Creech emphasized that pertussis has “an incredibly high burden of disease around the world, even though it is on the extended program for immunization in nearly every country.”
“We've seen a wonderful decline in these diseases over time as vaccine coverage has reached maybe 85% or so in the United States,” Creech said. “But if you look at the cases of pertussis, we still have about 140,000 to 150,000 cases (globally) that are diagnosed each year, and we do a terrible job diagnosing pertussis. We don't think about it early enough, even though in some of the older studies from the 90s, we know that in some studies, 30% of cough that lasts for more than 2 weeks is due to pertussis. And yet we don't always look for it in those individuals.”
Creech suggested altering the DTaP vaccine to “add some things to it or adjuvant it in such a way that it begins to work a little bit more like the whole-cell vaccine does.”
“Or we could take whole-cell approach and attenuate it even further, maybe give it through the mucosal route and maybe that would look more like an acellular vaccine, at least as relates to safety, but maintain that immunogenicity,” Creech said.

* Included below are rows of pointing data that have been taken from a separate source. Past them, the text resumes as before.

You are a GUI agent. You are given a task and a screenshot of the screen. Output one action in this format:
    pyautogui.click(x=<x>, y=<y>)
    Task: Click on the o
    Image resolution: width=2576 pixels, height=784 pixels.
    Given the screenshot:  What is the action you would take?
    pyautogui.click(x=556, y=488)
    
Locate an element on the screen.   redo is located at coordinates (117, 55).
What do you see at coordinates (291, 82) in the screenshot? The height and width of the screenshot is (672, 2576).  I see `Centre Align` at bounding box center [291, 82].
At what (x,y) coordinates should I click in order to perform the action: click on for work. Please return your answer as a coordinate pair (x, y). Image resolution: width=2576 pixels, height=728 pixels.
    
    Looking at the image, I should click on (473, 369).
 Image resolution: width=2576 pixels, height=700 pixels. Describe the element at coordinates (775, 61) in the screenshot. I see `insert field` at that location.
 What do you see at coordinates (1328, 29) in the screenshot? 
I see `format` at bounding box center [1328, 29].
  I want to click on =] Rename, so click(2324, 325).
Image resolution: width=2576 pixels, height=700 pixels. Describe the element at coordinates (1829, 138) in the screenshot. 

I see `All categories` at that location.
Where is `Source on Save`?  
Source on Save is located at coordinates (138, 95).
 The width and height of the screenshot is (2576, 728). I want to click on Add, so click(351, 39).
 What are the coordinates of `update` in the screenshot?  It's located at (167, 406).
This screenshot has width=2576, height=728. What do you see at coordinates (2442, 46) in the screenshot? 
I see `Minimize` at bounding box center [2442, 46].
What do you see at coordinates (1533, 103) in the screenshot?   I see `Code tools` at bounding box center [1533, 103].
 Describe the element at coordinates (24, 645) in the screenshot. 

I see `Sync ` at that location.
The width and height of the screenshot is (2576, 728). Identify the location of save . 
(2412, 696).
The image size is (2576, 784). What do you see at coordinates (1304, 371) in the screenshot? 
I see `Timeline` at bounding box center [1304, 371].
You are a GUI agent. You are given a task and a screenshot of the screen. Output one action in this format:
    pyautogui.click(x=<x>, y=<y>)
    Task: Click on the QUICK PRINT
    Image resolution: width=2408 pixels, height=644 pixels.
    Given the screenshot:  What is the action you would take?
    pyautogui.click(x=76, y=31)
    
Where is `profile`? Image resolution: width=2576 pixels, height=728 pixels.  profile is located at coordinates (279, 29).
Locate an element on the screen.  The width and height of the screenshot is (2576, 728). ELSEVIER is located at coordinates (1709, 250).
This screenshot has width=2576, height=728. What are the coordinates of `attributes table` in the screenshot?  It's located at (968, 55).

“What we want our vaccines to do is mimic the response to natural infection if the response to natural infection clears that particular pathogen, and so we've got to use large animal models ... and we've got to study humans in order to make that happen,” Creech said.
References:
CDC. Diphtheria, tetanus, and pertussis vaccine recommendations. https://www.cdc.gov/vaccines/vpd/dtap-tdap-td/hcp/recommendations.html. Last reviewed Sept. 6, 2022. Accessed March 6, 2023.
Creech CB. New approaches to building better pertussis vaccines. Presented at: St. Jude/PIDS Pediatric Infectious Diseases Research Conference; March 1-3, 2023; Memphis, Tennessee.